Мы поздно легли в тот вечор. Шарлотта еще спросила меня:
— Да что с тобой творится?
— Ничего, — устало ответил я. — Просто я порой думаю о будущем, не часто, но думаю, и тогда мне становится страшно.
— Откуда такой пессимизм?
— Исследователь утрачивает право на существование хотя бы оттого, что считает это существование абсолютным. Возможно, мы сегодня еще на что-то годимся. А завтра, завтра мы будем годиться или нет? — Я вытянулся в постели и подложил руки под голову. — Я, может, еще и потому не задумываюсь теперь о будущем, что они просто-напросто несовместимы.
— Ничего не понимаю. Кто несовместим? С кем?
— Будущее и наш институт, — ответил я и погасил ночник на своей тумбочке.
Потом я долго лежал в темноте и не мог понять самого себя. Почему я бессмысленно перекоряюсь с Шарлоттой, почему я сегодня днем мечтал схватиться с шефом, хотя мы отлично понимаем друг друга, когда он, как частый гость, присутствует за нашим столом? Почему я начал подвергать сомнению свою богатую успехами жизнь, хотя уже много лет счастливо и спокойно живу с Шарлоттой в мире и благоденствии? Я искусно и с умом привел свое существование к подобающей стабильности; чего ради я сам же хочу нарушить достигнутое равновесие?
Я думал, что Шарлотта уже спит, но вдруг ее дыхание коснулось моего лица, я ощутил исходящее от нее тепло, я услышал ее голос:
— Ты что, не хочешь, чтоб я ехала? Неужели ты и в самом деле не понимаешь, как много значит для меня такая поездка?
Я и в самом деле не понимал.
Нет, нет, тогдашний Киппенберг не имел ни малейшего представления о том, какие мысли занимают его жену.

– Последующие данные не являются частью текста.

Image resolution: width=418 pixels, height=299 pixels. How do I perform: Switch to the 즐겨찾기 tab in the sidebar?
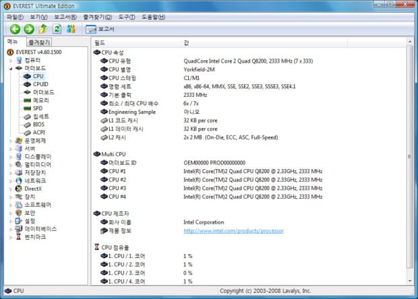click(38, 42)
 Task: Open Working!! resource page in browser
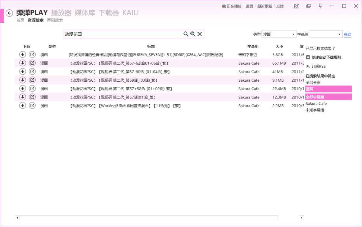pyautogui.click(x=32, y=105)
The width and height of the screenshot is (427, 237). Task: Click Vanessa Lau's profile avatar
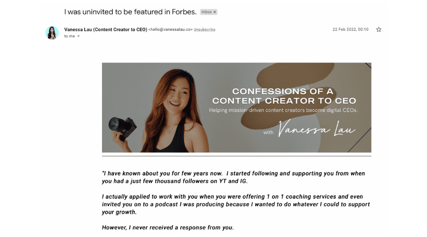[x=52, y=33]
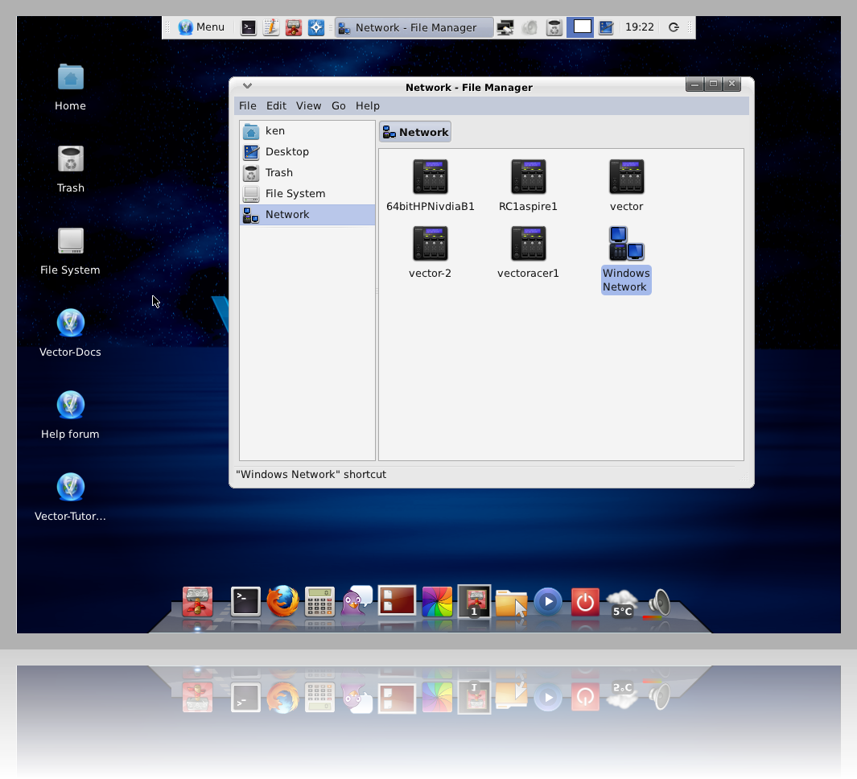Open the RC1aspire1 network host icon

[x=528, y=177]
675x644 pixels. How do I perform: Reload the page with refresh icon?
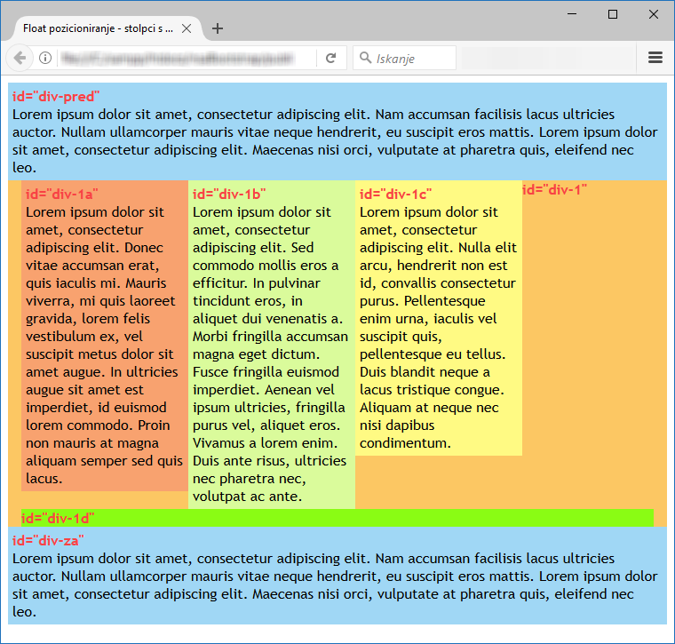[330, 58]
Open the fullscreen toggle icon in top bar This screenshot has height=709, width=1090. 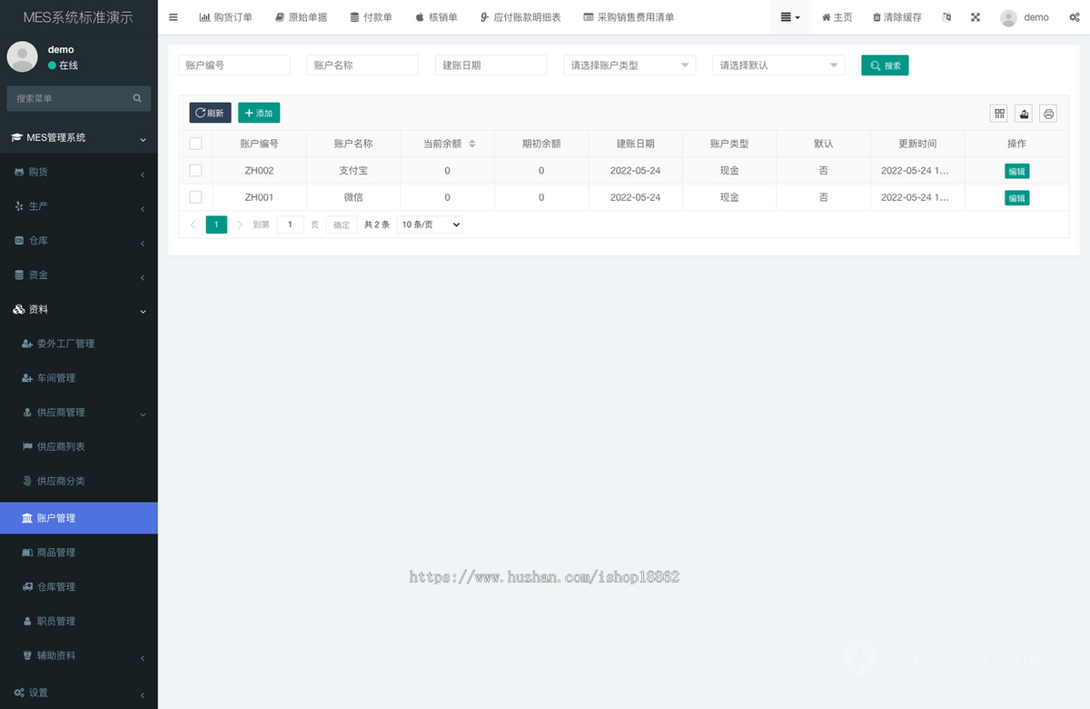pos(976,16)
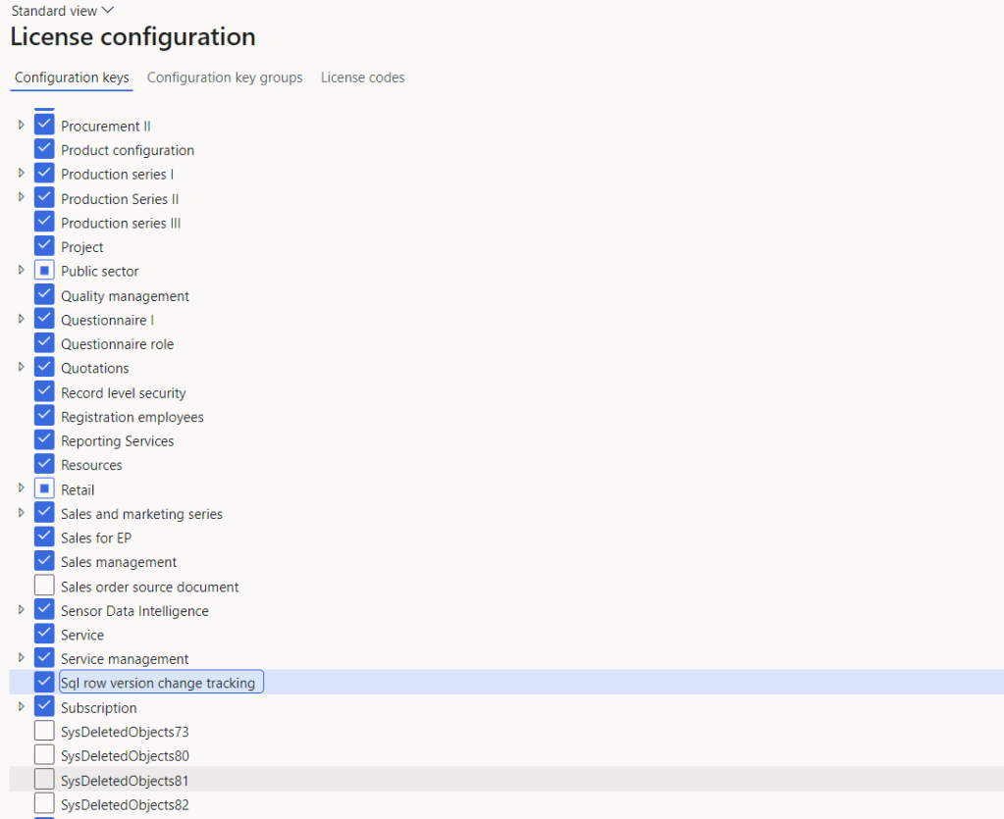Uncheck the Reporting Services checkbox
Viewport: 1004px width, 819px height.
(x=44, y=440)
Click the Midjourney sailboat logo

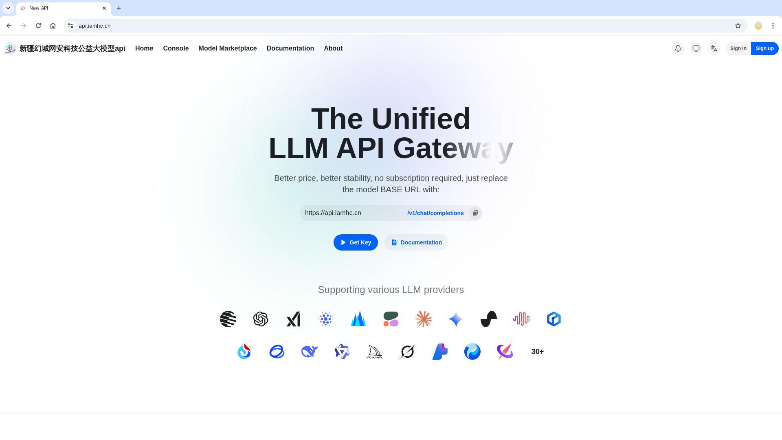click(375, 352)
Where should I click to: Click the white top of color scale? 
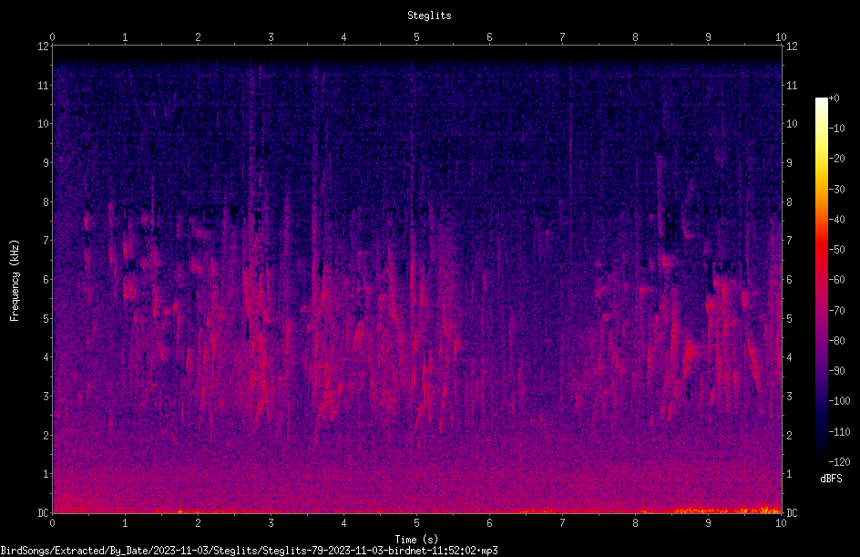tap(821, 101)
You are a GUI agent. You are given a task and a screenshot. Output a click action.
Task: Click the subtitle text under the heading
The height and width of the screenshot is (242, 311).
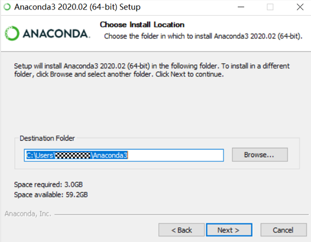pos(203,36)
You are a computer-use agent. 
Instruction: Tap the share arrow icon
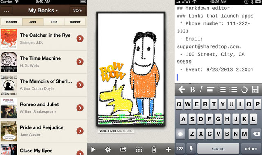click(123, 149)
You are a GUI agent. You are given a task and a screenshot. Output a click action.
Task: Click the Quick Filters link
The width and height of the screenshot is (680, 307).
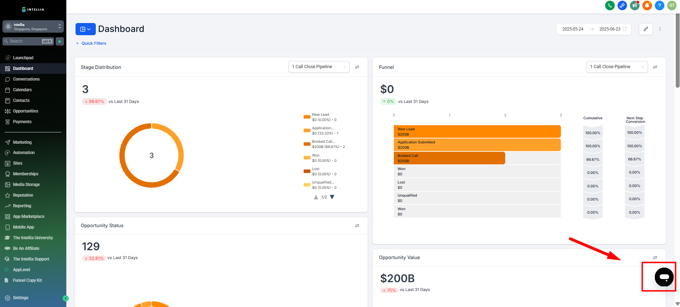point(94,43)

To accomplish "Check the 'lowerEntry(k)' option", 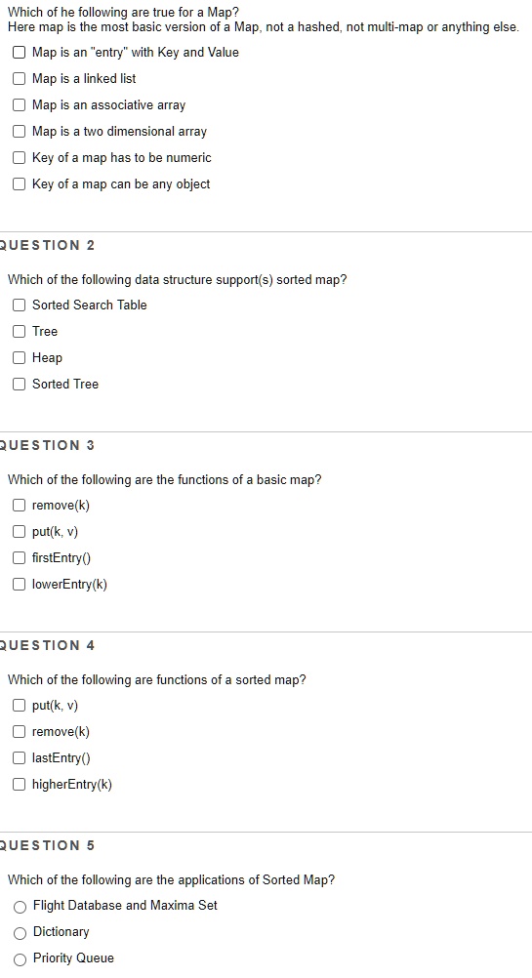I will click(20, 585).
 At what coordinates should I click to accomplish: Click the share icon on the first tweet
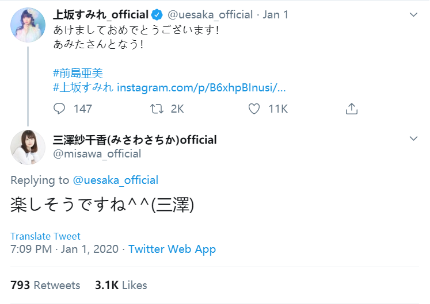pyautogui.click(x=352, y=108)
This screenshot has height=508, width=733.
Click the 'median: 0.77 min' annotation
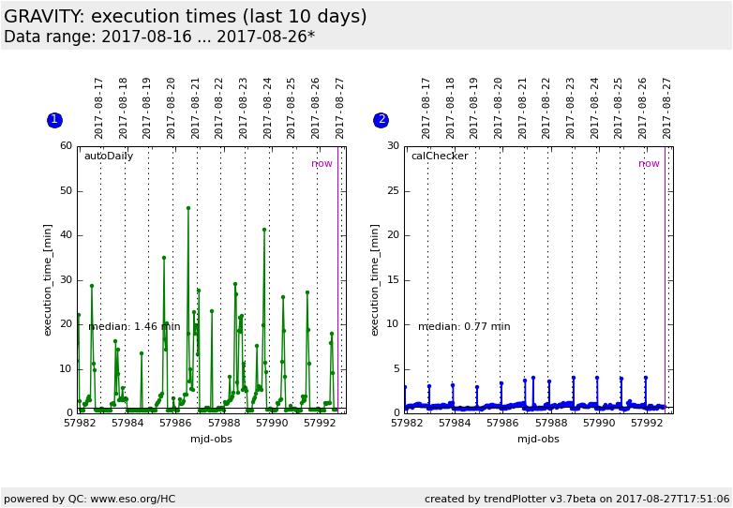point(464,327)
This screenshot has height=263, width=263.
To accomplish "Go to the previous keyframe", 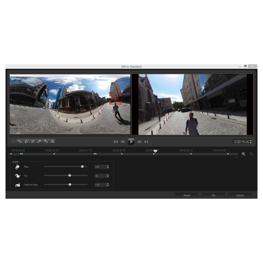I will point(39,141).
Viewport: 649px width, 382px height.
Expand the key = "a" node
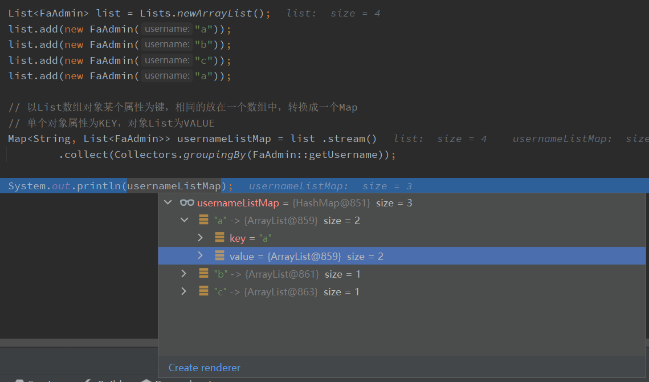click(200, 238)
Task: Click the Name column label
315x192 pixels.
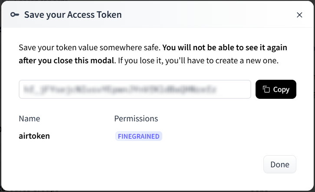Action: click(30, 118)
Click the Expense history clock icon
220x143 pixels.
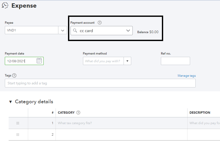coord(5,5)
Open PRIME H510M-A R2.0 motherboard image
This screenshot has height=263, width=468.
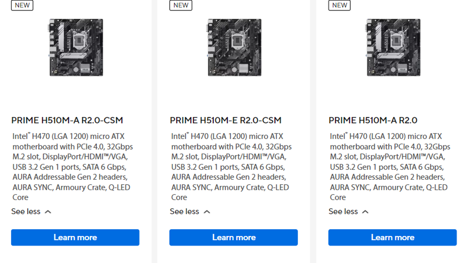(x=393, y=47)
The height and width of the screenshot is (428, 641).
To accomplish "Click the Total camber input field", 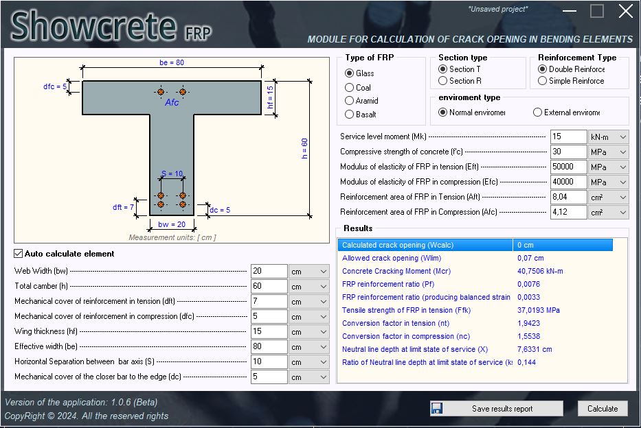I will click(x=268, y=286).
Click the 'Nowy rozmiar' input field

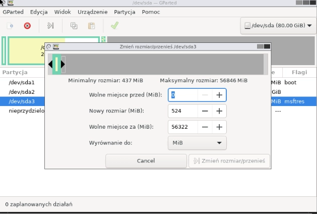tap(182, 111)
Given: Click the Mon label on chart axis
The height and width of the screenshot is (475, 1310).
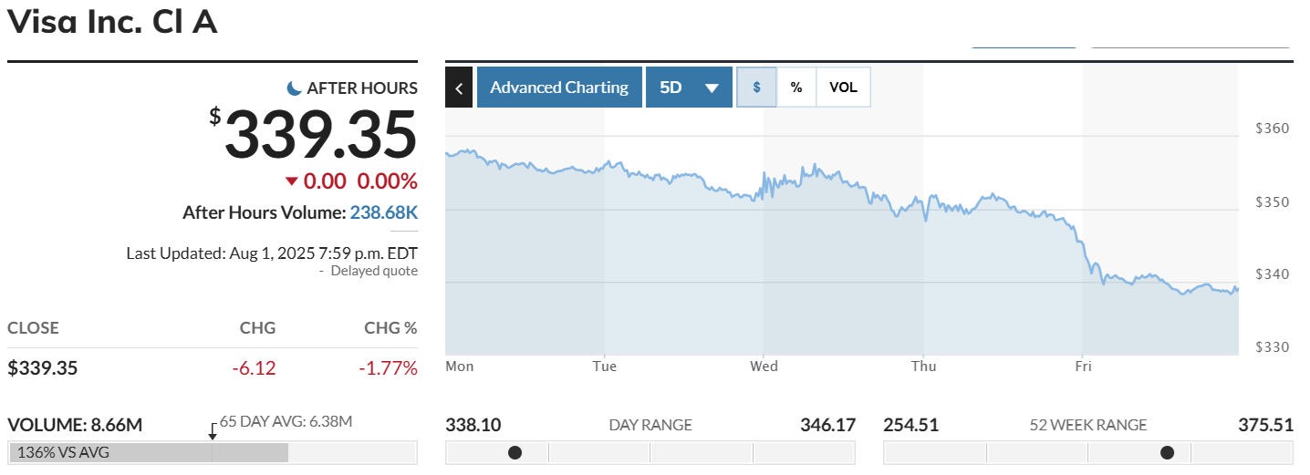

— Шарлотта, — сказал он и повернулся к ней лицом, — я от души желаю тебе этой поездки, насколько я вообще могу чего-нибудь тебе желать. Я радуюсь за тебя, потому что ты побываешь в прекрасном городе, я завидую тебе из-за того, что ты там увидишь.
— Тогда все в порядке, — сказала она, — тогда по крайней мере у нас с тобой все в порядке.
А все ли было в порядке между Киппенбергом и Шарлоттой? Да, само собой, все обстояло наилучшим образом! Правда, желание, с которым он заключил Шарлотту в свои объятия, могло быть и посильней, но страсть в нем до сих пор не пробуждалась, и, даже будь он способен испытывать страсть, он все равно не дал бы ей ходу из уважения к Шарлотте. Сдержанная пылкость более приличествовала, на его взгляд, в обращении с женщиной столь утонченной культуры. Точно так же и ее ответ на его ласки мог быть хоть немного безоглядней, но и ответ полностью соответствовал сложившемуся между ними ритуалу, в котором он брал, а она отдавалась. Вовсе не потому, что этот ритуал им прискучил, отнюдь нет, просто после семи лет супружества каждый из супругов так мало знал о другом, что принимал сдержанность своего партнера за его природное свойство, и ни один не давал себе воли.
Я пытаюсь в хронологической последовательности поведать о событиях, разворачивавшихся две недели подряд в феврале шестьдесят седьмого, замечу, однако, что эти дни были чреваты раздумьями и пронизаны воспоминаниями, а поэтому, чтобы внятно изложить происходившие во мне перемены, я буду вынужден время от времени прихватывать еще более отдаленные периоды своего прошлого.
Итак, наутро после разговора с Шарлоттой я, как и обычно, заявился в институт раньше срока, спустился в подвал, поглядел на рентгеногониометры и поздоровался с бригадой вычислителей. Не успел я переступить порог своего кабинета, как раздался телефонный звонок. Звонил Босков.
О докторе Боскове, толстом Боскове, как ласково прозвали его в институте, Родерихе Боскове, которому в ту пору уже минуло шестьдесят, о нашем неосвобожденном секретаре парткома, я буду говорить еще не раз. Сам я тогда не был членом партии, а на вопрос, почему я не вступаю, обычно отвечал, будто хочу доказать некоторым личностям, что специалист моего уровня может сделать карьеру и без партбилета. На самом же деле я долгое время находился под влиянием отца, который до конца своих дней питал глубокое предубеждение не столько против партийности поведения, сколько против партийной принадлежности, что в свою очередь было связано для него с ошибками прошлого.
Своим астматическим голосом Босков сказал в трубку:
— Доброе утро, коллега Киппенберг, — и, не дав мне ответить, сердито запыхтел: — Где письмо доктора Папста?
Я знал, кто такой доктор Папст. Но понятия не имел ни о каком письме.
— Я все равно собирался к вам заглянуть, — сказал я.